Comparative effectiveness and relevance to the Indian population
The burden of HNSCC in India—exacerbated by prevalent risk factors such as smokeless tobacco use and poor oral hygiene—necessitates treatment regimens that balance efficacy with tolerability (WHO Report on the Tobacco Epidemic, 2021 [3,19,20]). Hyperfractionated chemoradiation protocols tailored to regional patient demographics, such as the one studied here, offer a pragmatic approach to addressing these unique healthcare challenges.
Notably, a significant proportion of our patients were from rural Tamil Nadu, with limited access to tertiary care. Despite this, treatment compliance was high, facilitated by robust supportive care and patient education initiatives. These findings suggest that, with adequate infrastructural support, complex treatment protocols like hyperfractionated chemoradiation can be successfully implemented even in non-metropolitan settings.

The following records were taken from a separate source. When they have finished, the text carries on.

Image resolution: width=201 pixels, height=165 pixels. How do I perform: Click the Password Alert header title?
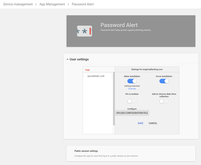coord(119,25)
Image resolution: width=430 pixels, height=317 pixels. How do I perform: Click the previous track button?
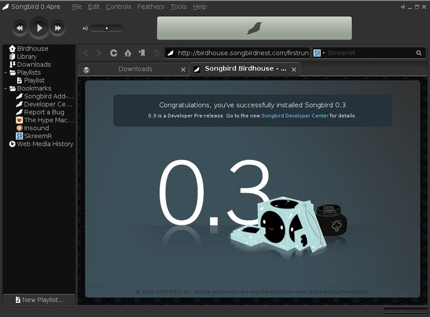20,27
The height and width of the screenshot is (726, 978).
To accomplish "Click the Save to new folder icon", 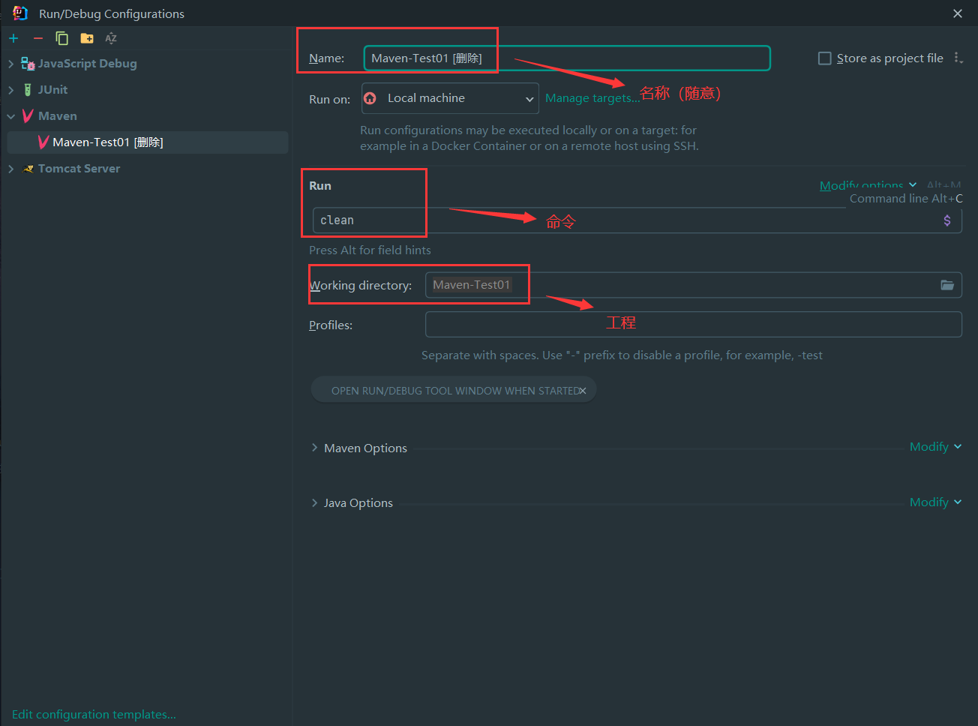I will click(x=87, y=38).
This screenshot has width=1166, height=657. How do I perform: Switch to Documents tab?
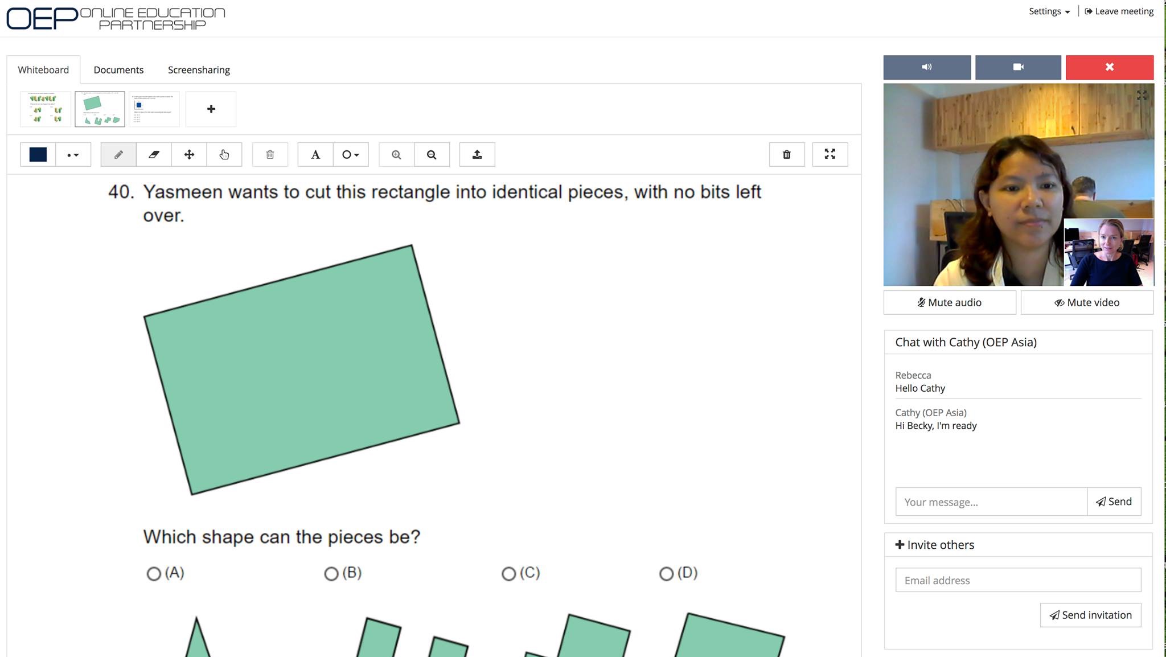118,69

Limitations: The study's limitations include treatment delivery with cobalt-60 radiotherapy, a relatively small sample size, and lack of consensus on optimal hyperfractionation schedules. These factors limit generalizability and highlight the need for validation through larger, randomized phase III trials.
Conclusion
Our study confirms that hyperfractionated chemoradiotherapy with concurrent weekly paclitaxel and carboplatin is both tolerable and feasible for treating locally advanced unresectable squamous cell carcinomas of the head and neck. The complete response rate of 61% aligns with international findings. Acute toxicities were manageable, and a high proportion of patients completed the planned treatment. Tumor differentiation, T-stage, and N-stage were significant predictors of treatment outcomes. This combined modality approach, particularly the use of hyperfractionation, appears promising for advanced disease and warrants further investigation in larger, phase III clinical trials.
Conflicts of interest
Authors declare no conflicts of interest.